Advances in laparoscopic surgery have led to development of methods to perform abdominal surgery and reduce morbidity using minimal access surgery techniques. In 1999, Lachman et al. reported on a series of pregnant women undergoing 518 surgical procedures. Cholecystectomy (45%) is the most common procedure performed during pregnancy followed by adnexal surgery (34%) and appendicectomy (15%). Operative procedures are postponed in the pregnant patient until after delivery, but in acute emergency conditions even if the patient is pregnant, the operation should be performed. According to the recent studies done the second trimester is ideal for laparoscopic intervention. Most cases reported and small series indicate that laparoscopy can be safely performed during pregnancy. The incidence of prematurity and intrauterine growth restriction was reported to be higher in the open surgical group too.

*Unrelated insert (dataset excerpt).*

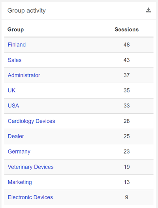158x208 pixels.
Task: Click the Group activity panel title
Action: click(26, 11)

Two recent studies suggest that there is no difference in fetal outcome for patients with singleton pregnancies undergoing laparoscopy or laparotomy. In one study the resultant children born after laparoscopic surgery were performed on their mother during their intrauterine life, were monitored and no evidence of developmental or physical abnormality was detected during the study period. Despite the growing clinical experience suggesting that laparoscopy is as safe as laparotomy in pregnancy, more long-term clinical studies are required.

Conclusion

Laparoscopic access to pathology in pregnancy has many benefits for the patient, but it is important that the surgeon and anesthetist both have immense knowledge of maternal-fetal physiology. An experienced surgeon can continue to perform laparoscopy safely in all trimesters by without significant increases in either maternal or fetal morbidity or mortality. Further controlled clinical studies are needed to clarify many other unknown issues, and revision may be necessary as new data appear.